Saturday, April 13, 2013

FREEZING RAIN


FREEZING RAIN

Freezing rain. An incrementally ordinary day
being cruel to spring like a bad mood
that doesn’t understand a teen-ager’s energy.
Everyone’s retro-Blackhawks soaked with slush.
Buds on the trees, but the blossoms have taken
two steps back. Things as they are. Your mind
as it is. Pigeons in the ashes of grey miracles.

Yesterday’s mystery today’s history of erosion.
A thousand years from now, will somebody
try to imagine the way it was now as I have so often
Shakespeare closing the door behind him
at the Montjoie’s on the corner of Fleet Street
and Monkwell, thinking he might check out the bookstalls
at St. Paul’s on his way to monitor the receipts of the theatre?

Pride of London, Lady at the Gate, Bouncing Bet,
did dandelions grow between the cobblestones?
Though all the world’s a stage, and we are such stuff,
as he says, dreams are made on, were there days when the Globe
was a pebble in his shoe that vexed his winged heels?

As many uneventful moments in an eventful life
as there are blades of grass to outnumber
the new recruits of the trees trying to take a stand
in the water-logged fields at the edge of town.

Old ladies breaking their hips when they slip
and the school bus is grounded. House-bound
on a farm out of reach of going anywhere a glacier wouldn’t
with four ansy kids and the internet down
until the power’s restored, is of no less moment
in the history of the world than Shakespeare’s lost years
as a clandestine tutor fond of Ovid’s Metamorphoses.

The ordinary takes on the patina of the extraordinary
in the middens of time. We’re intrigued like mirrors
by the reflections of who we were any day on earth,
once we disappear, strangers to ourselves, as if Shakespeare
never had to bend down to tie a shoelace, empty his boot,
or drool when he dreamt.

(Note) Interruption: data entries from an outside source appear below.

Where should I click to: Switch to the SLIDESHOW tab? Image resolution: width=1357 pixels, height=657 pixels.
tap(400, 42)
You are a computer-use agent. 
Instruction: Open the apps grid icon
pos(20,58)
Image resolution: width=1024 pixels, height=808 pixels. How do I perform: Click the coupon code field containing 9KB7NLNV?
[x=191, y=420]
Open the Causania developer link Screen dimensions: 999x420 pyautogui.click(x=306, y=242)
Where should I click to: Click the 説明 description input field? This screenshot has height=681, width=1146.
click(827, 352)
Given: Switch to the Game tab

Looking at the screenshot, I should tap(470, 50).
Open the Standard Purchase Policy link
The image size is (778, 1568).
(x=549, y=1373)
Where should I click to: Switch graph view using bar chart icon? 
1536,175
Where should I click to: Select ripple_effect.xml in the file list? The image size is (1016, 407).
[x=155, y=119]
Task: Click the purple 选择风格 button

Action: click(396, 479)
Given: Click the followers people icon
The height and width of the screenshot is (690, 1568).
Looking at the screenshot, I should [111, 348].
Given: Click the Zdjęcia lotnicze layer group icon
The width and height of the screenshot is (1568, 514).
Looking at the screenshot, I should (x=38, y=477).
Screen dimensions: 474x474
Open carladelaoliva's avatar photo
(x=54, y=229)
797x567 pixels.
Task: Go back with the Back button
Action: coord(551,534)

Days like today
with their utter lack of diffidence to what was being written
in 1603 by a jobbing poet with cosmic sensibilities.
Who knows who’ll will be in the minds of those to come?
Maybe some die with an idea of who they were,
putting a little too much emphasis on a good guess,
but the memory of anyone’s always a work in progress.
There’s always the afterbirth of life after theatre
laughing and chattering after the silence of the last act
leaving a funeral imposed upon their affections
like tears of freezing rain, the shadow of terror marring their pity.

Telomerase of frayed chromosomes, I’m writing poems
on flypaper helically wheeling among the stars
trying to make constellations out of houseflies,
and I’m seeking a deeper intimacy between words and my mind
as if all these labyrinths I keep losing myself in
were no more off road from the path that keeps taking me
through life, than my fingerprints are from my skin.

Devoted to failing at achieving the unattainable
as if it could be actualized as an event of little significance,
I collaborate like a sacred clown in the lonely absurdity
of my creative freedom to let things make me up
as they flow along like the waterclock of a narrative theme
as the curtain goes up like a veil of freezing rain
to reveal the screening myth of a character modelled
on my eyes, my heart, my feeling for the part I’m playing
like a bucket the bottom’s fallen out of like a deus ex machina
through a trap door ill-timed to make an exit like Keats
with a awkward bow, having written my name
like a tourist in water to see what it feels like to drown
in your own lungs like a bubble of blood rising
to the moment it disappears as if nothing had happened at all.
Dreams aren’t solid, but even unfulfilled, they’re real.